ACL Execution Provider

The ACL Execution Provider enables accelerated performance on Arm®-based CPUs through Arm Compute Library.

Build

For build instructions, please see the build page.

Usage

C/C++

Ort::Env env = Ort::Env{ORT_LOGGING_LEVEL_ERROR, "Default"};
Ort::SessionOptions sf;
bool enable_fast_math = true;
Ort::ThrowOnError(OrtSessionOptionsAppendExecutionProvider_ACL(sf, enable_fast_math));

The C API details are here.

Python

import onnxruntime

providers = [("ACLExecutionProvider", {"enable_fast_math": "true"})]
sess = onnxruntime.InferenceSession("model.onnx", providers=providers)

Performance Tuning

Arm Compute Library has a fast math mode that can increase performance with some potential decrease in accuracy for MatMul and Conv operators. It is disabled by default.

When using onnxruntime_perf_test, use the flag -e acl to enable the ACL Execution Provider. You can additionally use -i 'enable_fast_math|true' to enable fast math.

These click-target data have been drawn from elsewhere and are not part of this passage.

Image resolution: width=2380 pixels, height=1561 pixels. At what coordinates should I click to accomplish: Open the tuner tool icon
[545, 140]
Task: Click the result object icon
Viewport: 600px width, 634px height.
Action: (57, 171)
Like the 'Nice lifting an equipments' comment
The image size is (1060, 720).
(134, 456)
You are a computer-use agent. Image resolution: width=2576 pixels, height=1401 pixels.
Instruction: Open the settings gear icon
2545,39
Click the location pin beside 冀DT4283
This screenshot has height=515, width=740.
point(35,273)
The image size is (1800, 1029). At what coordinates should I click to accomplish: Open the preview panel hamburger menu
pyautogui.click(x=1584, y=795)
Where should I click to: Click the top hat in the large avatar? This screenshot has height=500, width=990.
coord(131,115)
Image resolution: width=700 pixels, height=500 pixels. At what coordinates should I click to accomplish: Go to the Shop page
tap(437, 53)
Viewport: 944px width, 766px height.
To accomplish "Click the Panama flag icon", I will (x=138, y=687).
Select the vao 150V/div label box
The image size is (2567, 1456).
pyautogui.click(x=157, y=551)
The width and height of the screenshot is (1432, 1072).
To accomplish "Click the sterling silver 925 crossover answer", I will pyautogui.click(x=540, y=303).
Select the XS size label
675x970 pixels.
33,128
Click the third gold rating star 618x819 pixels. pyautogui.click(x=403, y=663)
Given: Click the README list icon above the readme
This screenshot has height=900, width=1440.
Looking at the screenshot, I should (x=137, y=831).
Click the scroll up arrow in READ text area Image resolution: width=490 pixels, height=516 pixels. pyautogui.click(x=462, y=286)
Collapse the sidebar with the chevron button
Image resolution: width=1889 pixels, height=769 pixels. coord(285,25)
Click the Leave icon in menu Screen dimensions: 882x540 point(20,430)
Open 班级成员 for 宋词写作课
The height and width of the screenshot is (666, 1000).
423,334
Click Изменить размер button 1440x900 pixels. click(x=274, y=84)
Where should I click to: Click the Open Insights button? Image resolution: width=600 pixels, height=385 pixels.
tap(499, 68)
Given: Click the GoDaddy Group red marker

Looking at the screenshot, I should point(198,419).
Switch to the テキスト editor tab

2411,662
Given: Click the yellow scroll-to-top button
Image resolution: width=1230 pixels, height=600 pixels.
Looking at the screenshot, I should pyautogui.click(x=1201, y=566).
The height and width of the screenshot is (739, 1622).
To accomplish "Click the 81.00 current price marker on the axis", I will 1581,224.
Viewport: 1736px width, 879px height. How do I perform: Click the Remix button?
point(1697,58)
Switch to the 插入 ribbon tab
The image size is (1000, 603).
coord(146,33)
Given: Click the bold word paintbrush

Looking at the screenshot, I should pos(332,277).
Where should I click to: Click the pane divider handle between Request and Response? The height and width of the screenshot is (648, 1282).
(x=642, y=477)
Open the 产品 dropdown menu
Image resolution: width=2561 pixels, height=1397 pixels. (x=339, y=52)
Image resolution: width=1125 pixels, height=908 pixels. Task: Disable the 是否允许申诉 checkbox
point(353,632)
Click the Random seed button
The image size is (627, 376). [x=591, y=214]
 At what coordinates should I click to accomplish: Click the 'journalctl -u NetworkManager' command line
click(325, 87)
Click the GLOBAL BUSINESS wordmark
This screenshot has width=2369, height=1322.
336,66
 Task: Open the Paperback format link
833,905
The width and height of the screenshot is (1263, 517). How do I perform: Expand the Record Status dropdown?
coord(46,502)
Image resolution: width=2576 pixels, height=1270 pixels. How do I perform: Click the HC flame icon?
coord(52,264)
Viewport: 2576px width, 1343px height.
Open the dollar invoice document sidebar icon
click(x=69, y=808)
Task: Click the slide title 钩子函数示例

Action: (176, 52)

Arm Compute Library uses the ONNX Runtime intra-operator thread pool when running via the execution provider. You can control the size of this thread pool using the -x option.

Supported Operators

Operator Supported types
AveragePool float
BatchNormalization float
Concat float
Conv float, float16
FusedConv float
FusedMatMul float, float16
Gemm float
GlobalAveragePool float
GlobalMaxPool float
MatMul float, float16
MatMulIntegerToFloat uint8, int8, uint8+int8
MaxPool float
NhwcConv float
Relu float
QLinearConv uint8, int8, uint8+int8